Provided material
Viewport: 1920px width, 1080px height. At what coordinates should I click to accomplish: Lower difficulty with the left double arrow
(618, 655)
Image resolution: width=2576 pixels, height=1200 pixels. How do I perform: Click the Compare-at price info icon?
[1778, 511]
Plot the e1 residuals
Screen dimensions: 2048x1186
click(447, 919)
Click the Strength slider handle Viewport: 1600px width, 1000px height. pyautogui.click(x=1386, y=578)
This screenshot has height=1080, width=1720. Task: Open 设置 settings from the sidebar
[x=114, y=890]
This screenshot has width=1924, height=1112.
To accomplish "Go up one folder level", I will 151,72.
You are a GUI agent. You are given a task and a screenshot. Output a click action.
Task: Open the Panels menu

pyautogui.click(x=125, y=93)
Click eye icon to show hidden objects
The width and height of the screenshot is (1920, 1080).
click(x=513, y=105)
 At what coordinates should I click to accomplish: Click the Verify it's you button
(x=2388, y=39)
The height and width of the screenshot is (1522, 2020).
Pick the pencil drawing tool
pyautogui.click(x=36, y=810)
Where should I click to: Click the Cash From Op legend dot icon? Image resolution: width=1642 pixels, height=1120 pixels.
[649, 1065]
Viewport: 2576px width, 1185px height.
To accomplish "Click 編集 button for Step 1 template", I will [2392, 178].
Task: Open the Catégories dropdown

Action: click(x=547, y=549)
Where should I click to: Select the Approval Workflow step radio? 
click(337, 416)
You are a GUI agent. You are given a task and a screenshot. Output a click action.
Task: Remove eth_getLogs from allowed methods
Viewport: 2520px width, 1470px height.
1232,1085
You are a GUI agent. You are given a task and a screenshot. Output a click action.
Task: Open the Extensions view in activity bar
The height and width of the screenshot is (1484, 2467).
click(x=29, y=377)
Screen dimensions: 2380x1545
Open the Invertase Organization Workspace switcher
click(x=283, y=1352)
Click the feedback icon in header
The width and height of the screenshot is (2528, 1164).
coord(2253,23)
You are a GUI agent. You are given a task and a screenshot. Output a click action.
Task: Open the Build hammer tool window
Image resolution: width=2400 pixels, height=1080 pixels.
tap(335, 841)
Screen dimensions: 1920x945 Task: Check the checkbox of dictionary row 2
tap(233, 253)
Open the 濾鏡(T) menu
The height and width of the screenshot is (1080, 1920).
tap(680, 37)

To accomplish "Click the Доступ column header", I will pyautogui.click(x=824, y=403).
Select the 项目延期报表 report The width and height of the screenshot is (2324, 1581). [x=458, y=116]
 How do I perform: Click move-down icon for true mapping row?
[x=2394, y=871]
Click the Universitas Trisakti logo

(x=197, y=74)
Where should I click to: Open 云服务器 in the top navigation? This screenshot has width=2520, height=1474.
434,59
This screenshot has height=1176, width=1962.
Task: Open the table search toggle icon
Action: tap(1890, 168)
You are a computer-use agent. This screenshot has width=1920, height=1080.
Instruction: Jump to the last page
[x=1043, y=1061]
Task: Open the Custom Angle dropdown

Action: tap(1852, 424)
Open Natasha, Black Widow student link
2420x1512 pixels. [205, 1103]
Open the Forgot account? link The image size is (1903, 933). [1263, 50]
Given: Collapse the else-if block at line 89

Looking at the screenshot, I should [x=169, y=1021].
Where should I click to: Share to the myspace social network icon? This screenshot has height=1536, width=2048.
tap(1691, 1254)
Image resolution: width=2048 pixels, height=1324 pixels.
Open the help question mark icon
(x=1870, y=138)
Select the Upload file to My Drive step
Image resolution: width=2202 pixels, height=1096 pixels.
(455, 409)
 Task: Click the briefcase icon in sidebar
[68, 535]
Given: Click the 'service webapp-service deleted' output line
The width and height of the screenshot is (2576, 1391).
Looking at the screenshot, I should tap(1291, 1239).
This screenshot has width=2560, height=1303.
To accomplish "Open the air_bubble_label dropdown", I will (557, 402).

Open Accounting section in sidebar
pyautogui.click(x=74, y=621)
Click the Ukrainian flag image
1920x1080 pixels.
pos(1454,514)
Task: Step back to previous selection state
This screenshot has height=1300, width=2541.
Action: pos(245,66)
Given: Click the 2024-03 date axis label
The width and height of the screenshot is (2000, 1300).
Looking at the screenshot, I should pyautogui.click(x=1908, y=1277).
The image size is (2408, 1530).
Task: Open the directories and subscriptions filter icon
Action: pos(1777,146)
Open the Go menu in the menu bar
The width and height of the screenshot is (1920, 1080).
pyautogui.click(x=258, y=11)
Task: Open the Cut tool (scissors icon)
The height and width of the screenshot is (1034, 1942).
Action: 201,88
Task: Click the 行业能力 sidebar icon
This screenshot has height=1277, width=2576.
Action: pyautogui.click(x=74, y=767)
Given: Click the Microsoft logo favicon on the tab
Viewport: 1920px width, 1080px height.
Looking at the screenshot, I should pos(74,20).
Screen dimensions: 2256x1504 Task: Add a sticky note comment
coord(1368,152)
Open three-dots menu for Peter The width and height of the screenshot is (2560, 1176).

Requirement
From the listing above, output exactly the run of lines that starts with the line containing "Where should I click to: Select" and ends with the line containing "Task: Open the Extensions".

Response area
Where should I click to: Select the Approval Workflow step radio? 
click(337, 416)
You are a GUI agent. You are given a task and a screenshot. Output a click action.
Task: Remove eth_getLogs from allowed methods
Viewport: 2520px width, 1470px height.
1232,1085
You are a GUI agent. You are given a task and a screenshot. Output a click action.
Task: Open the Extensions view in activity bar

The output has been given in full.